The bulk of the theatre rested over the Victoria, leaving the roof of the Belasco free for novelty features, including a pond, a Dutch-style dairy farm, and a windmill. The “Mute Revue” consisted of garden displays that paid tribute to the theatrical hits of the closing season. Just in time for the opening of the summer season of 1907, the entire venue was upgraded: the house was repainted in white and blue with splashes of red, and the boxes were remodeled and decked with geraniums.

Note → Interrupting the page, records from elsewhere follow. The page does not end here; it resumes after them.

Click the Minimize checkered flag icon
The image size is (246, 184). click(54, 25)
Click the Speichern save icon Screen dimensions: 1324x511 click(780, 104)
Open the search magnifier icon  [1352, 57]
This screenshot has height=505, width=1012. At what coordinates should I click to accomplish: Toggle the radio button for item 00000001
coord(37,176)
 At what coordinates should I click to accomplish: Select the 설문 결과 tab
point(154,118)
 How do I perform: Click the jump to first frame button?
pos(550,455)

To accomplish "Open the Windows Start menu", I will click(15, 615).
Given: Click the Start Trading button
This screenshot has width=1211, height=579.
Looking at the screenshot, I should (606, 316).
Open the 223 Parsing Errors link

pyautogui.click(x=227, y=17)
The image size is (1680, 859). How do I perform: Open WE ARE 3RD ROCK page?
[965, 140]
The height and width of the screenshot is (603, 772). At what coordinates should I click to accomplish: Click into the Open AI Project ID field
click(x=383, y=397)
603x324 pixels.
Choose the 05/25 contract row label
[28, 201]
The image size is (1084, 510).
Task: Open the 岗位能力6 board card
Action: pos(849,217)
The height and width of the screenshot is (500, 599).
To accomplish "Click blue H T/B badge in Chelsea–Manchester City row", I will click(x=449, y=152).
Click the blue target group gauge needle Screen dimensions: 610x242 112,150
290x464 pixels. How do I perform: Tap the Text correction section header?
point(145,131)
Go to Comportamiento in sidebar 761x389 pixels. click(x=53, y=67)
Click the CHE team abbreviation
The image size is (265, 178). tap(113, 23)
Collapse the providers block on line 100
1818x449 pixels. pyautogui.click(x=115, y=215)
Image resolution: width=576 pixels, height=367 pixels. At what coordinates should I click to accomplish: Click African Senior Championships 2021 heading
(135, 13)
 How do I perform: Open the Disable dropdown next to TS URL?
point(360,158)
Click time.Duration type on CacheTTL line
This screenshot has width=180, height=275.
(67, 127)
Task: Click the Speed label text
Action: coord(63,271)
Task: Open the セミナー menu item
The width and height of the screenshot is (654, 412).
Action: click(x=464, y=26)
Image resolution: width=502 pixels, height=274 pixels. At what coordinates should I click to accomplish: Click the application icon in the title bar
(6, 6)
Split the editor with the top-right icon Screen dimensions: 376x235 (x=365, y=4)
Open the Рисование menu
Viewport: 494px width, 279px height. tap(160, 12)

==Variety and vaudeville==
In addition to entertainment, the open-air Paradise Roof Garden offered patrons escape from the city’s oppressive summer heat. The table-and-chair seating configuration encouraged conversation in a house that was vulnerable to sunlight and outside noise; simple, wordless variety entertainment was well suited to such conditions. Some of the “dumb acts” that played on the roof included Barnold’s Dog and Monkey Pantomime Company, and wire-walker Bird Millman; in fact, William Glackens’s painting, titled simply Hammerstein’s Roof Garden, depicts such an act.

==Demise==
As advancements in air-conditioning were rendering New York’s roof garden theatres obsolete, silent movies were luring patrons out of vaudeville theatres. With the selling of the Victoria in 1915, the roof garden closed as well.